SET PROBLEM 1>
Answer these questions from the patent excerpt on conducting-path masks:
(a) Which of trigger stages 27 to 33 were found usable when measured?
(b) What does conducting-path pattern 47 extend over?
(c) According to claim 1, at least how many different individual masks are provided?
SET PROBLEM 2>
Pick up the patent excerpt on conducting-path masks where it stops and keep writing it.

[Begin SOURCE DOCUMENT]

FIG. 6 shows a selection of seven trigger stages 27 to 33 situated in one row on the semiconductor wafer. When the trigger stages were measured it was found that the stages 27, 28, 30 and 33 were usable whereas the trigger stages 29, 31 and 32 were incapable of functioning. The result of this measurement is stored on magnetic tape for example and utilized for the control of the step-by-repeat device during the manufacture of the conducting-path mask for the whole semiconductor wafer, so that in the region of the seven trigger stages illustrated, the individual mask shown in FIG. 4 is projected for usable basic circuits and the individual mask shown in FIG. 5 for basic circuits which are incapable of functioning. In this manner, the mask pattern illustrated in FIG. 6 is obtained.

If, as indicated in FIG. 7, the usable trigger stages in rows of basic circuits situated parallel to one another are to be connected in series, more than two individual masks must be prepared. FIG. 7 illustrates a detail of six trigger stages 34 to 39 in two rows situated parallel to one another. According to the test report prepared and stored, only the trigger stages 34,

36 in the upper row and the trigger stages 38 and 39 in the lower row are serviceable. In order to combine the useful basic circuits in the two rows, the individual masks illustrated in FIGS. 8 to 12 are necessary and are again strung together in a mosaiclike manner in the sequence resulting from the test report, in order to form a complete or composite mask.

The individual mask shown in FIG. 8 contains the conducting-path patterns for a usable basic circuit which corresponds to the structures in the mask of FIG. 4. To this is added a further conducting-path pattern 47, extending only over the oxide, which serves to connect the last output electrode of a usable basic circuit in the upper row to the first input electrode of a useful basic circuit in the lower row. The individual mask shown in FIG. 9 also corresponds to the mask illustrated in FIG. 5 with the exception of the conducting-path pattern 47. The individual masks shown in FIGS. 10 and 11 contain conducting- path patterns 40, 42 and 41 and 43 respectively whereby the conducting paths at one end of the two rows of basic circuits are interconnected in the manner illustrated in FIG. 7, while the structures 45 and 46 in the mask shown in FIG. 12 comprise the necessary connecting lines for the other end of the two rows of circuits. The conducting path 44 illustrated in FIG. 7 can be realized with a corresponding mask not shown in the FIGURES.

What I claim is new and desire to secure by Letters Patent of the United States is:

1. A method of producing one or more integrated semiconductor circuits which consist of a plurality of basic circuits accommodated in a common semiconductor wafer, which method includes the steps of producing a plurality of like or different basic circuits in or on one semiconductor wafer with repeated use of the mask technique; measuring the characteristics of said basic circuits present on said semiconductor wafer and preserving the result of said measurements in a test record; providing at least two different individual masks, one of which contains the pattern of the conducting paths which lead to the electrodes of a usable basic circuit, and the other of which contains a pattern of conducting paths which bypass the electrodes of a useless basic circuit; analyzing the test report; from the analysis of the test report, composing a conductor mask necessary for producing conducting paths between said basic circuits by selecting and lining up the individual masks, in a sequence resulting from the test report, until a complete conductive path mask for all the basic circuits of the semiconductor wafer is obtained which contains the conducting-path patterns connecting said usable basic circuits to one another; and final using the complete conductive path mask to produce the conducting paths extending over the surface of the semiconductor wafer and connecting the usable basic circuits electrically to one another.

[End SOURCE DOCUMENT]
[Begin MATERIAL PROVIDED]

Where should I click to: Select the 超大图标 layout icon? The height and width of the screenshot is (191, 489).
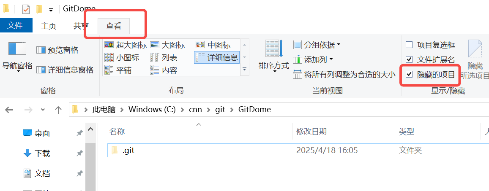pos(126,45)
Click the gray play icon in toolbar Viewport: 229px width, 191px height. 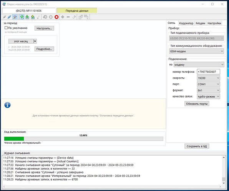click(51, 17)
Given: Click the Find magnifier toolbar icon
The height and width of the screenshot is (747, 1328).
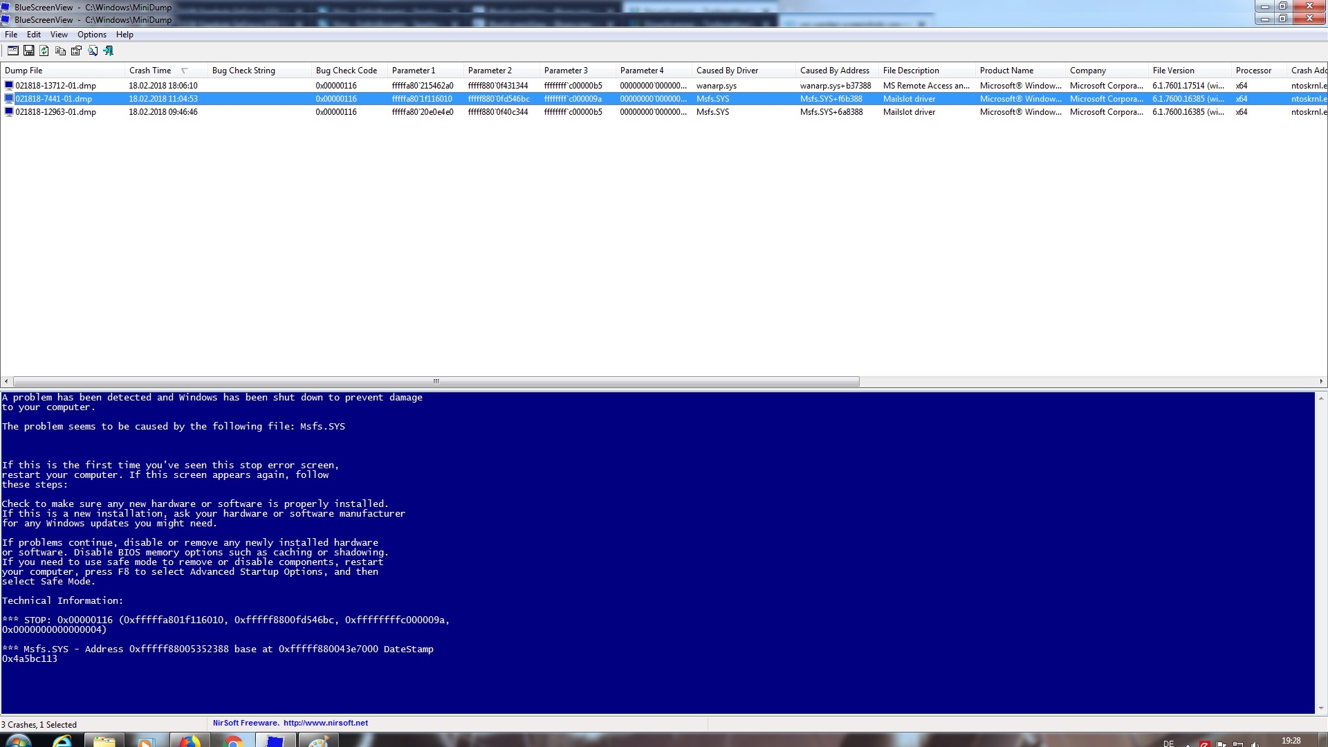Looking at the screenshot, I should click(x=93, y=50).
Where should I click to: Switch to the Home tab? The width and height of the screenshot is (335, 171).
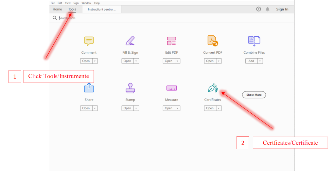tap(57, 9)
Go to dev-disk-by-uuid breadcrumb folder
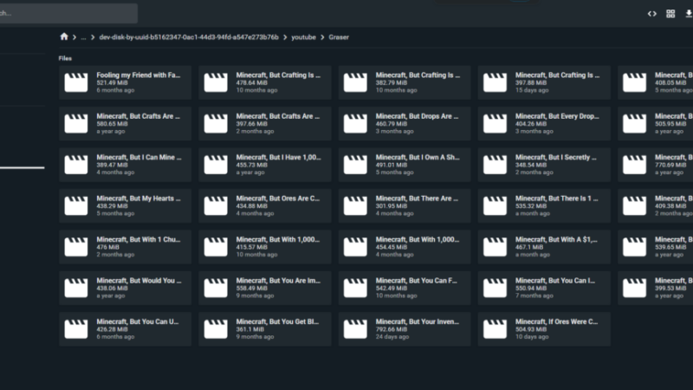693x390 pixels. pyautogui.click(x=187, y=37)
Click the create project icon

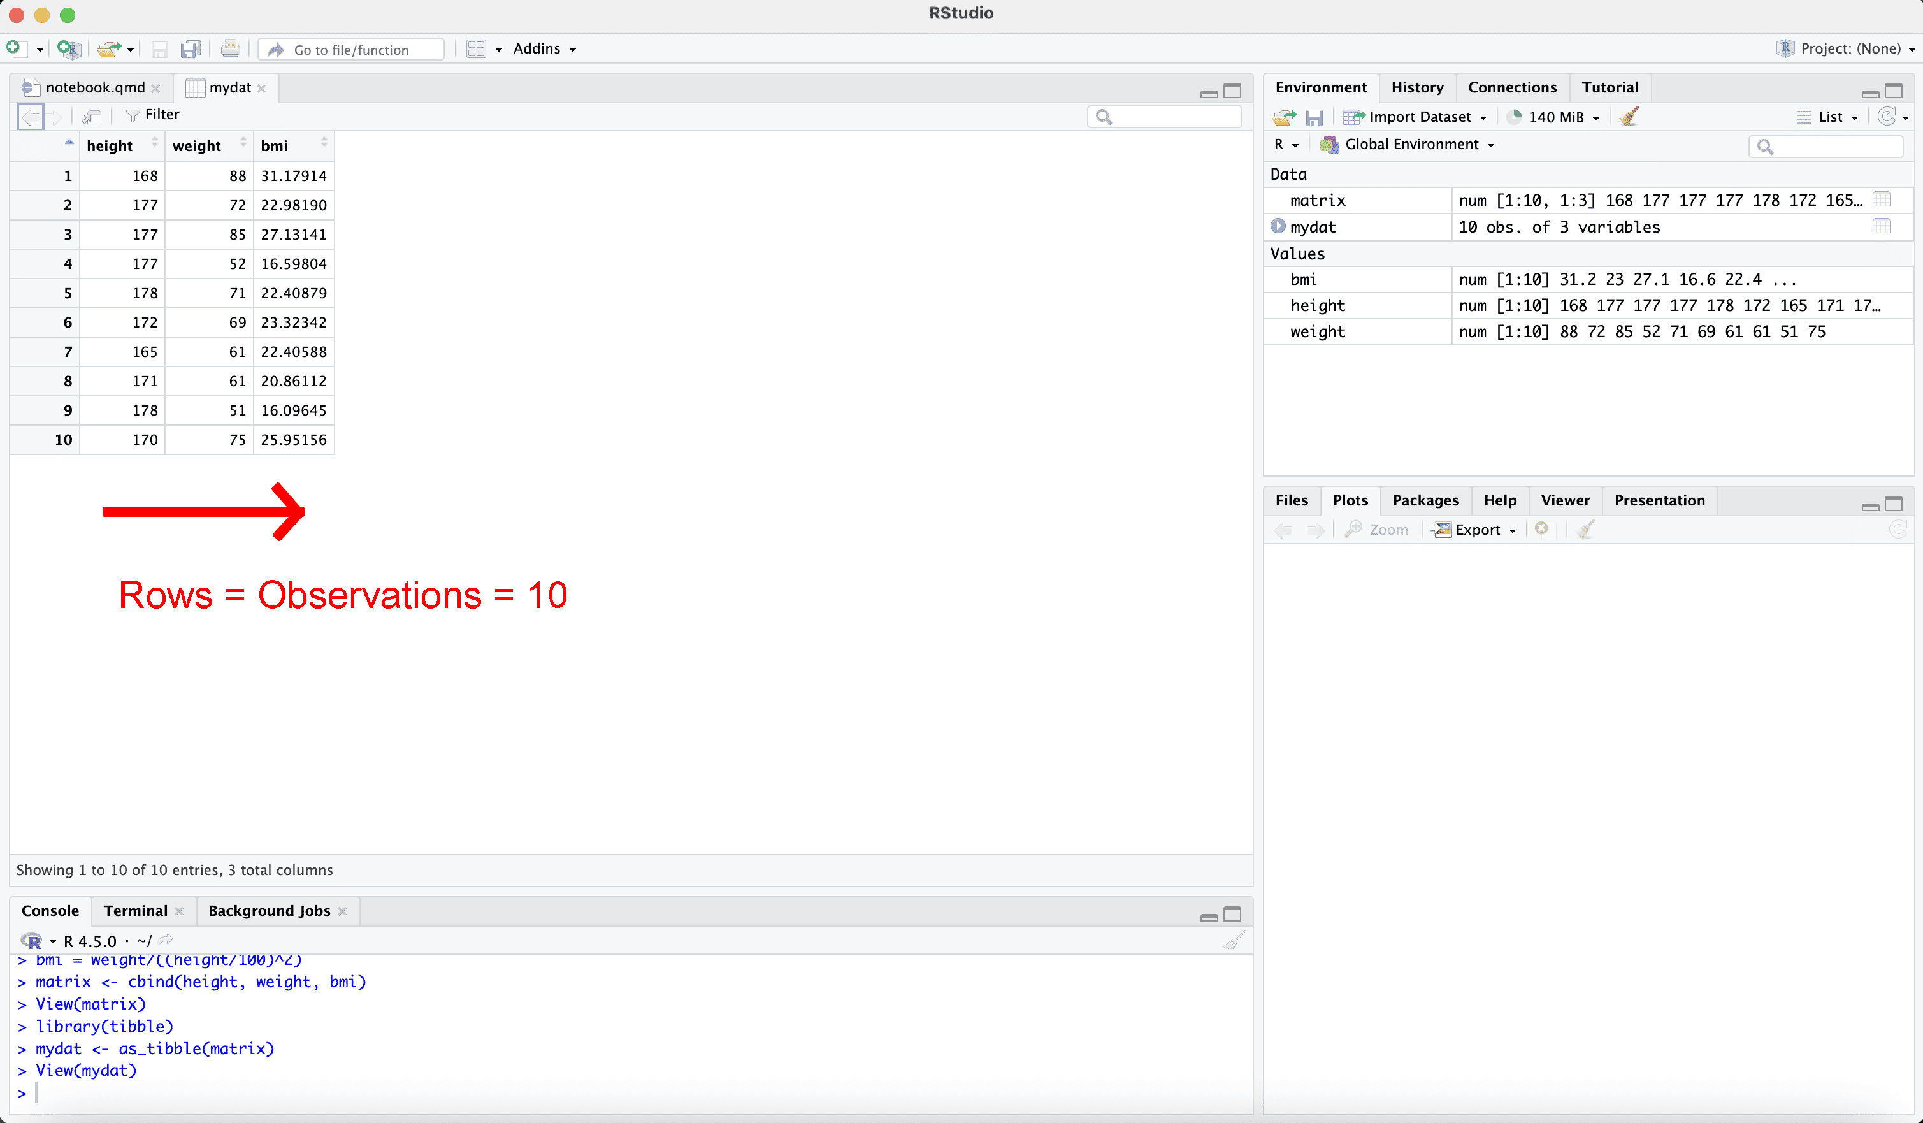point(69,49)
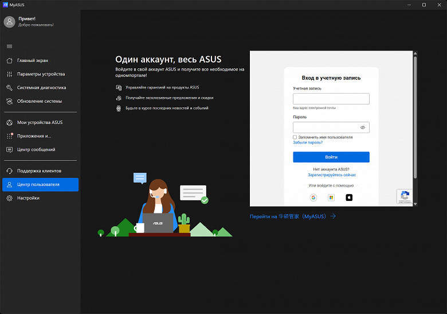This screenshot has width=447, height=314.
Task: Open Поддержка клиентов menu item
Action: pyautogui.click(x=40, y=171)
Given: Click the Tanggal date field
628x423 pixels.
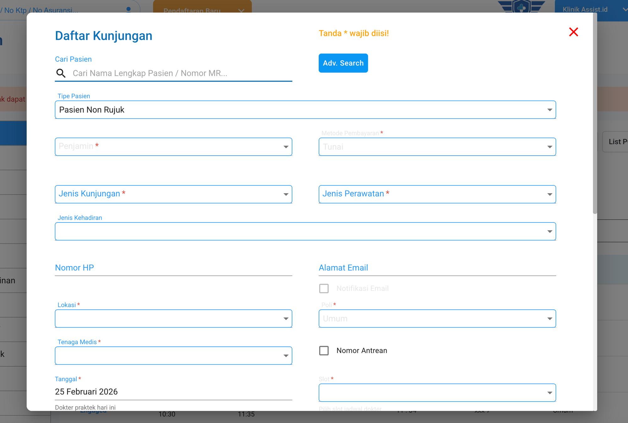Looking at the screenshot, I should pos(173,392).
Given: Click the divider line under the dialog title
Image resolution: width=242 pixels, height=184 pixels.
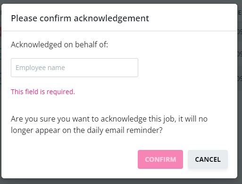Looking at the screenshot, I should click(x=119, y=31).
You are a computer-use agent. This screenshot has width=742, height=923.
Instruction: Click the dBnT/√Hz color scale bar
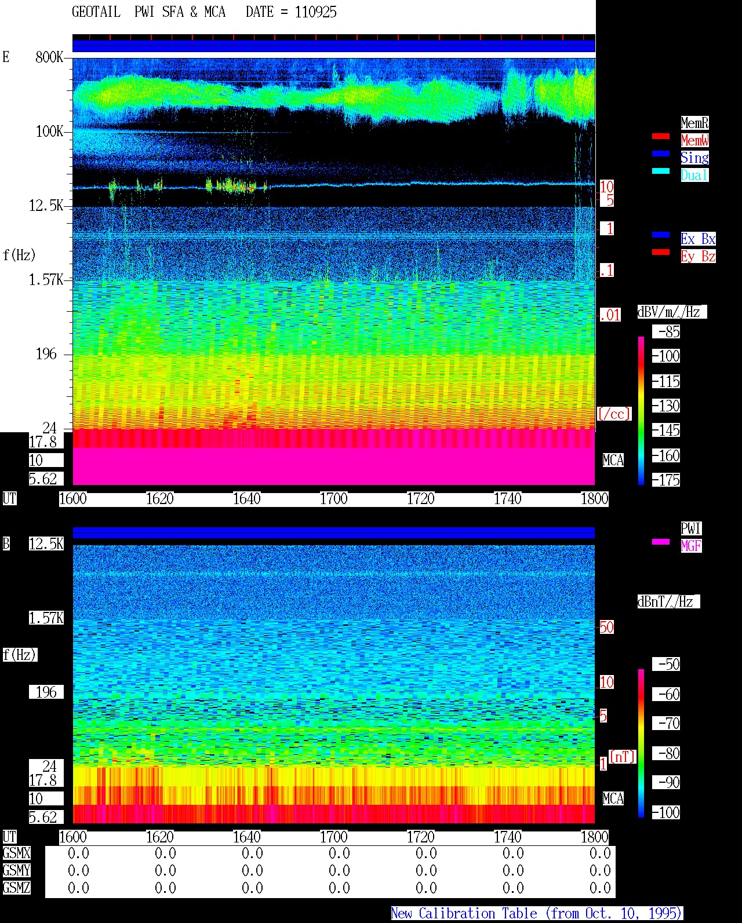click(641, 743)
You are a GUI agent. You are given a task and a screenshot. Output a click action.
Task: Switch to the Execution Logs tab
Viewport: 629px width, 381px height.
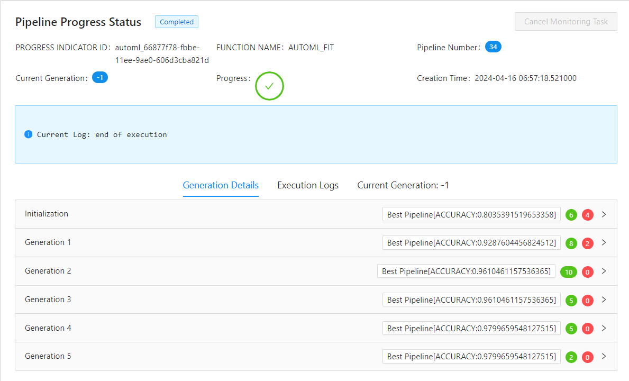tap(308, 185)
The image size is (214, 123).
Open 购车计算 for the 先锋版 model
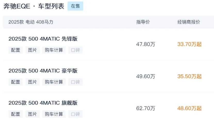click(x=54, y=50)
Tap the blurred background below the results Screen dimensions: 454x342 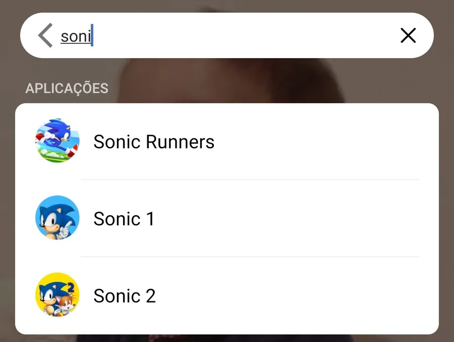pos(227,338)
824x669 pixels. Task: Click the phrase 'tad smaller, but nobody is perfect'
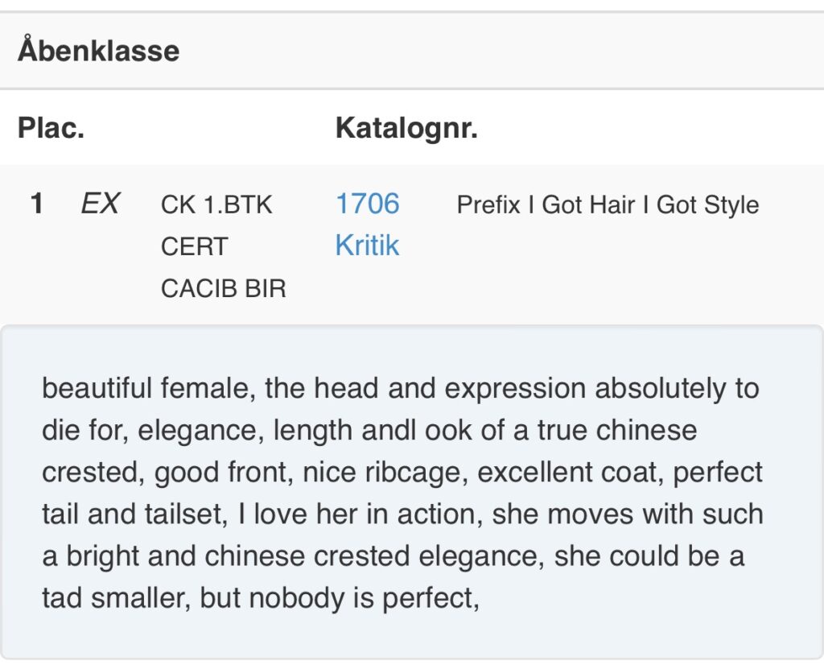click(259, 598)
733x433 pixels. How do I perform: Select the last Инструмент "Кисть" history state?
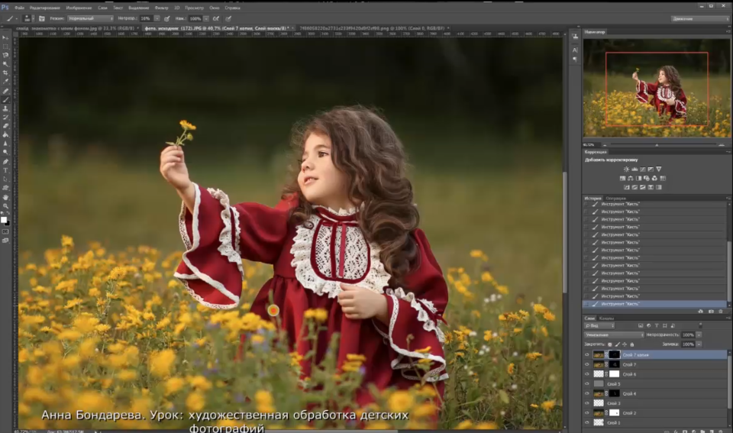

[End MATERIAL PROVIDED]

RIGHT ANSWER 1>
(a) Trigger stages 27, 28, 30 and 33.
(b) Only over the oxide.
(c) At least two.

RIGHT ANSWER 2>
2. A method as defined in claim 1 wherein said a complete conductive path mask for said semiconductor wafer is produced by photographic means by repeated exposure and step-by-step displacement of interchangeable individual masks, said individual mask available being interchanged, in accordance with a schedule determined by said test report, during the photographic production of said conductive path mask.

3. A method as defined in claim 1 wherein a plurality of intermediate conducting path masks for the semiconductor wafer are produced by photographic means, by repeated exposure and step-by-step displacement of an individual mask, each intermediate mask for the semiconductor wafer containing only the configurations of an individual mask at the points arising from said test report, while exposure is prevented at all other points, all the finished intermediate masks, each of which contains only the configurations of one of the necessary individual masks, being superimposed, in register, and the stack of intermediate masks being photographed so that a photographic composite complete conductive path mask is obtained which contains the patterns of all said individual masks combined like a mosaic.

4. A method as defined in claim 1, wherein a plurality of individual masks are produced of such a number as are necessary for the manufacture of a specific large circuit from a plurality of said basic circuits, taking into consideration the occurrence of useless circuits at random points on said semiconductor wafer, and wherein said individual masks, which contain the patterns for the necessary conducting-path structures in the region of a basic circuit in each case, are strung together, in a sequence resulting from said test report, in order to produce a complete mask for the semiconductor wafer by photographic means.

5. A method as defined in claim 1, wherein different basic circuits are produced on the semiconductor wafer.

6. A method as defined in claim 1, wherein using appropriately constructed masks, different logical basic circuits are produced in integrated fonn on said semiconductor wafer, said logical basic circuits are measured and the result of the measurement is preserved in said test report, and said complete conductive path mask is produced in accordance with this test report by photographic combination of different individual masks, and the usable logical basic circuits present on the semiconductor wafer are connected to one another to form logical configurations by means of said conductive path mask,

7. A method as defined in claim 1, wherein the step of producing said different logical basic circuits comprises producing basic circuits selected from two or more of AND gates, NOR gates, inhibitor gates, coincidence gates, anticoincidence gates or negation gates.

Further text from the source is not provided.